There could be exemptions (or discounts) for residents and blue badge holders. But in general this charge should cover all motor traffic, with uniform and consistent rules. Electric vehicles would pay much less than diesel ones for emissions, but would still be paying for space and congestion and road wear. Making buses pay a charge would provide an incentive to bus companies to consolidate routes. Taxi trips should be more expensive in peak periods. Tourist coaches should be paying for the privilege of loading and unloading inside the city centre. And so forth.

Any access charge needs to deter enough motor traffic to prevent congestion, most importantly to allow buses to move freely even in peak hour, and to free up space for pavements that are wide enough for people to walk around Oxford comfortably and safely, and for separated space so cycling into or through the city becomes an option for anyone who can ride a bicycle. A charging system really needs to be implemented alongside a reworking of the traffic flows along the lines of the Phil Jones proposals, giving space currently used by private motor vehicles to buses, in exchange for space currently being used by buses going to people walking and cycling. Implemented solely as a way to reduce congestion and force a modal shift from private cars to buses, a congestion charge might work technically but would have much less impact, benefiting too restricted a range of people to be politically viable.
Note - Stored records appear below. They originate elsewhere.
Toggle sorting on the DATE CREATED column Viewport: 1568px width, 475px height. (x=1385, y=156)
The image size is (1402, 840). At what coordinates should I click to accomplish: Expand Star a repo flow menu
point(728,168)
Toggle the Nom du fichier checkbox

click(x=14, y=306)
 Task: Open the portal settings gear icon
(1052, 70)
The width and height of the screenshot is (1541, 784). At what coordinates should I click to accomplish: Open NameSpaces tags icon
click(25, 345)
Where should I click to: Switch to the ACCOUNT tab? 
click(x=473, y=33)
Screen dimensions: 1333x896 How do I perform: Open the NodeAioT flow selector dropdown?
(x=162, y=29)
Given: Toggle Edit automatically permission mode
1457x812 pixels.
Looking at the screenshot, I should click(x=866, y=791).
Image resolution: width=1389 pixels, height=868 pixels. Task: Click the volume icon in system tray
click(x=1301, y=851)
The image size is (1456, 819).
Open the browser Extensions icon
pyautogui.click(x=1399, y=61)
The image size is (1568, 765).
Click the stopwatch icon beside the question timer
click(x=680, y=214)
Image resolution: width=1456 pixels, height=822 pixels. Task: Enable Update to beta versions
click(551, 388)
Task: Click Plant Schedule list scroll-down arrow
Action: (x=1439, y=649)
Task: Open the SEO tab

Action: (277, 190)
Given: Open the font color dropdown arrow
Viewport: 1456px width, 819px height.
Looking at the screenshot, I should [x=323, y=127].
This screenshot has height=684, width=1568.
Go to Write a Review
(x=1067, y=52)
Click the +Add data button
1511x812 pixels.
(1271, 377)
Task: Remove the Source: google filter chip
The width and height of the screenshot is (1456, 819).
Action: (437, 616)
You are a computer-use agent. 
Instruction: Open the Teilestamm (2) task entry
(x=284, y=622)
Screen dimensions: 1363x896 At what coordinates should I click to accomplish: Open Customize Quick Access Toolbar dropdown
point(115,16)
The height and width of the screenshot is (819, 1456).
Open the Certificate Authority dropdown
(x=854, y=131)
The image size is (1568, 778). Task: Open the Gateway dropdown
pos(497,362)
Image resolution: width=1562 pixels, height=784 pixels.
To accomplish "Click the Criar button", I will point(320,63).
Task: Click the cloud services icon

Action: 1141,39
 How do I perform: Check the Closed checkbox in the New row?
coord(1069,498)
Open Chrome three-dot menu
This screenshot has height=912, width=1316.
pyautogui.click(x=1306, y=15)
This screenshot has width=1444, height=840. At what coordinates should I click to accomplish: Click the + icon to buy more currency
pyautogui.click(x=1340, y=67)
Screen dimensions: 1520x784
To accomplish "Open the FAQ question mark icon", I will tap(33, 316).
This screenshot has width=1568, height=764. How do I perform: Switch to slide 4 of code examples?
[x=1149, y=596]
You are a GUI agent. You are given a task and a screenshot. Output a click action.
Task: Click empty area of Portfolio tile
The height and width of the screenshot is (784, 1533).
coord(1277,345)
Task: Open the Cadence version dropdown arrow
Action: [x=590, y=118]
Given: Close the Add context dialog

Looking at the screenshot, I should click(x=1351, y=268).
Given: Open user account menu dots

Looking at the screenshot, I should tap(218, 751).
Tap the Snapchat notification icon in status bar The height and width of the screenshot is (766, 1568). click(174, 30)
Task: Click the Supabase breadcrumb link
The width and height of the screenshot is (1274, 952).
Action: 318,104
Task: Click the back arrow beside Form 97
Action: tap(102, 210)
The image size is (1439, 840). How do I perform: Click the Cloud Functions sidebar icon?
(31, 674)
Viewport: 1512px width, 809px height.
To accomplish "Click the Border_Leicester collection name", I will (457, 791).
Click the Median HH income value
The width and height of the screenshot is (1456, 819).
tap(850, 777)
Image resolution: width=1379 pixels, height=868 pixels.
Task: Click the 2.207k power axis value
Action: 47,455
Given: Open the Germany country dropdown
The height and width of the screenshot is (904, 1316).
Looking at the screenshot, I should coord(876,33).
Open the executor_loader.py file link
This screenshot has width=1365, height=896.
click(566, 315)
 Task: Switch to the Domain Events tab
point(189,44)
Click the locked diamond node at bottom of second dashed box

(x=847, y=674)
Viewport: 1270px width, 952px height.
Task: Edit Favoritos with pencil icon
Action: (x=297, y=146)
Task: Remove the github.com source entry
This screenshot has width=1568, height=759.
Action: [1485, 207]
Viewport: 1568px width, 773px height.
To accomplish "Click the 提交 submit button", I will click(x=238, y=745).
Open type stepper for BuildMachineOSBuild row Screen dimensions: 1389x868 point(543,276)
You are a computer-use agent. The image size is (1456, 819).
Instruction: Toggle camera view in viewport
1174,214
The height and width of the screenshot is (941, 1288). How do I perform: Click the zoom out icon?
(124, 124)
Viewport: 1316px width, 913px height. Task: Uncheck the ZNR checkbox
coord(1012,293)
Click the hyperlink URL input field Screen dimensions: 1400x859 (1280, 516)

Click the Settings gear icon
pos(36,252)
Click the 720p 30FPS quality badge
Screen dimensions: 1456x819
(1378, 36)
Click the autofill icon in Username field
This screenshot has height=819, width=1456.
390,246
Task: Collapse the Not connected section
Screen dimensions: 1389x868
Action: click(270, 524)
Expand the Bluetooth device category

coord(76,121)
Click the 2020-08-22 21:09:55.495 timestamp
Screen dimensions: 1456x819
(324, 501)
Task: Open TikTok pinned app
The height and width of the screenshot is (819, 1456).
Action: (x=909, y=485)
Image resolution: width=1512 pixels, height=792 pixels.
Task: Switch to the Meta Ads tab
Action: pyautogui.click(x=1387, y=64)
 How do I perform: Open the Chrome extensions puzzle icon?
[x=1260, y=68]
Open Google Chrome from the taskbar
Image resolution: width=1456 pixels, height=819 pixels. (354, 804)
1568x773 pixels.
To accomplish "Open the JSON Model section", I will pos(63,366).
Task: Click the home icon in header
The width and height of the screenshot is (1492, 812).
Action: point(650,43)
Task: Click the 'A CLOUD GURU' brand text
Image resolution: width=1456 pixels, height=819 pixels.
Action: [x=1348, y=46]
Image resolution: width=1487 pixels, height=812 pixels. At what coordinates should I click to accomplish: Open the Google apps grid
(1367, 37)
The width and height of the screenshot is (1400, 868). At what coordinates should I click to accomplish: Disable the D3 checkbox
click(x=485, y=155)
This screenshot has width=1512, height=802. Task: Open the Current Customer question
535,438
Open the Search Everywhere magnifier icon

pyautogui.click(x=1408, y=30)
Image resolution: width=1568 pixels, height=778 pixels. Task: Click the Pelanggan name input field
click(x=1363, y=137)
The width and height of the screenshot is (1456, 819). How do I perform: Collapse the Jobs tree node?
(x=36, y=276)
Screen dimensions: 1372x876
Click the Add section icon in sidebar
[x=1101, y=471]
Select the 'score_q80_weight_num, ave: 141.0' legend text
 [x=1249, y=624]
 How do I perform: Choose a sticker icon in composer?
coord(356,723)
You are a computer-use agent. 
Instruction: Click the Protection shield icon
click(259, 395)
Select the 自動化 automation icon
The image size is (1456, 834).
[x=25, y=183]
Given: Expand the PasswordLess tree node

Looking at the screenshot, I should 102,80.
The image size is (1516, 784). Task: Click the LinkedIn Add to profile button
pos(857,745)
An access charge could potentially track exits as well as entrances, and charge vehicles for the time spent resident in the city centre. This could be used to provide an incentive for tourist coaches not to drop off passengers and then hang around waiting for them (or to make them them pay for the privilege of doing that). But this is I think more easily done by parking charges and enforcement to prevent illegal parking.

The proceeds from a charge could be used to fund park-and-ride facilities, including bike storage and bus stops and cycle tracks into the centre. Some of it could go to fund respiratory health at the NHS Trust. Some of it could go to road maintainance. It should not be used for subsidies to advantage some bus users over others (as current park-and-ride bus charging does).

One of the objections to congestion-charging that I'm sympathetic to is that it's regressive. Ideally we want to deter people who don't need to drive (and have relatively easy alternatives) from driving, whereas an access charge will at least to some extent deter people who can't afford it instead. But a third of the households in Oxford - disproportionately the poorer ones - have no cars at all, so advantaging buses and walking or cycling is inherently progressive. As mentioned, there would be exemptions for blue badge holders.